Toch waren de verontwaardigde reacties op Anbeeks Geschiedenis van de Nederlandse literatuur tussen 1885 en 1985, zelfs indien ze onterecht mogen worden genoemd, enigszins begrijpelijk. Het probleem zit hem namelijk in het hanteren van het begrip Nederlands, daar waar Anbeek ‘Hollands’ bedoelde. Alleen: de laatste omschrijving is ongebruikelijk in de geschiedschrijving van de Nederlandstalige literatuur. Bovendien is het zo dat elke ‘grote’ geschiedenis van de Nederlandstalige literatuur volgens het algemeen gangbare verwachtingspatroon ook de Vlaamse component ervan beschrijft. Ik heb er in een bijdrage over ‘De literatuurgeschiedschrijving in Vlaanderen’ (in Spiegel der Letteren 1991/4) al eerder op gewezen: de ‘grote’ literatuurgeschiedenissen van onze eeuw - die van Te Winkel, Kalff, Ten Brink en Knuvelder - zijn weliswaar geschreven vanuit een Noordnederlands standpunt, maar beschrijven wel het geheel van de Nederlandse letterkunde, inclusief de Vlaamse. De moeilijkheden ontstaan rond een terminologische onduidelijkheid: met Nederlands werd in deze ‘grote’ literatuurgeschiedenissen tot dusver steeds Nederlandstalig bedoeld. In het recente handboek Nederlandse literatuur, een geschiedenis, is dat niet anders. Vandaar ook de onwennige reacties toen Nederlands door Anbeek plots exclusief werd gebruikt voor Hollands.
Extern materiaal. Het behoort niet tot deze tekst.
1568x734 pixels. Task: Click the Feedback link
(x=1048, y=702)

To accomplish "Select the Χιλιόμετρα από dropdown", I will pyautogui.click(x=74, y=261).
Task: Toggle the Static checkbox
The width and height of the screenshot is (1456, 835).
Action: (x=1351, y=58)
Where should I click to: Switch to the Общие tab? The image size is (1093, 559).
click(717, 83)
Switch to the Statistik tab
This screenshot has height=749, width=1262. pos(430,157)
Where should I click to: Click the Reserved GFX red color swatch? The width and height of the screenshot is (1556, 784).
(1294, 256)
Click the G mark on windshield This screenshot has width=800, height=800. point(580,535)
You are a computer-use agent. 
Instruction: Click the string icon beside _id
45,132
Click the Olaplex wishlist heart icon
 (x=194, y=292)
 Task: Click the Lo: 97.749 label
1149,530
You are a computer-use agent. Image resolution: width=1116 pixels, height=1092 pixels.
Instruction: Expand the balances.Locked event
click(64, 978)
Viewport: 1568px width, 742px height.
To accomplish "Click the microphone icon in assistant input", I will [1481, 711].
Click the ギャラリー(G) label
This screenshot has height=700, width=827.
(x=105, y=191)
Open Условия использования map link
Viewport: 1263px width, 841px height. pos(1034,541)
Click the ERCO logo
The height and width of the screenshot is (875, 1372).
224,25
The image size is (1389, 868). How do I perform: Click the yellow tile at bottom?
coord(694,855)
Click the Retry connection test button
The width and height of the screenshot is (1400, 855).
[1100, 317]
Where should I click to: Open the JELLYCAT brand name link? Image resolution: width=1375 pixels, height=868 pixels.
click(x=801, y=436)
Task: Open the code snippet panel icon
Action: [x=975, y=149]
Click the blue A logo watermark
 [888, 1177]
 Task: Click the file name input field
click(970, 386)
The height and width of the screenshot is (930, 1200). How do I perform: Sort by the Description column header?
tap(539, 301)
Wie de héle literaire geschiedenis van de Nederlanden wil beschrijven, kan overigens niet anders dan rekening houden met de Vlaamse component. Die literairhistoricus moet immers terugkeren naar de oorsprong, naar het begin van de overlevering; en die situeren we zoals bekend in de 12de eeuw, in de Zuidelijke gewesten. Neerlandici die de historische letterkunde tot en met de 16de eeuw onderzoeken, zullen zelfs automatisch meer met Vlaamse literatuur bezig zijn dan met Hollandse; toch is er wellicht niemand die eraan twijfelt dat Frits van Oostrom en Herman Pleij de Nederlandse literatuur bestuderen. En het is ook goed zo: het zogenaamd ‘geïntegreerde’, of wat mij betreft misschien liever: gecombineerd-samenvattende overzicht, is een noodzaak voor wie een volledige geschiedenis van de letterkunde van de Nederlanden wil geven. Dat de geschiedenissen die vanuit Noordnederlands standpunt zijn geschreven de literatuur van het
| |
| |
Zuiden in de 17de, de 18de en het begin van de l9de eeuw niet helemaal kunnen ‘meenemen’ in het verhaal omdat de ontwikkeling na de val van Antwerpen in 1585 en definitief na de onafhankelijkheid van de Zeven Provincies in 1648 twee snelheden begon te vertonen, is een complicerende factor waarmee rekening moet worden gehouden. De oplossing bestaat er hier in de literatuur van het Zuiden in aparte hoofdstukken te behandelen. Vanaf de tweede helft van de 19de eeuw loopt de ontwikkeling echter weer parallel en is er mijns inziens geen enkele behoefte meer aan een separatistische literatuurgeschiedschrijving, althans niet als het om ‘grote’, meer dan een eeuw omvattende overzichten gaat.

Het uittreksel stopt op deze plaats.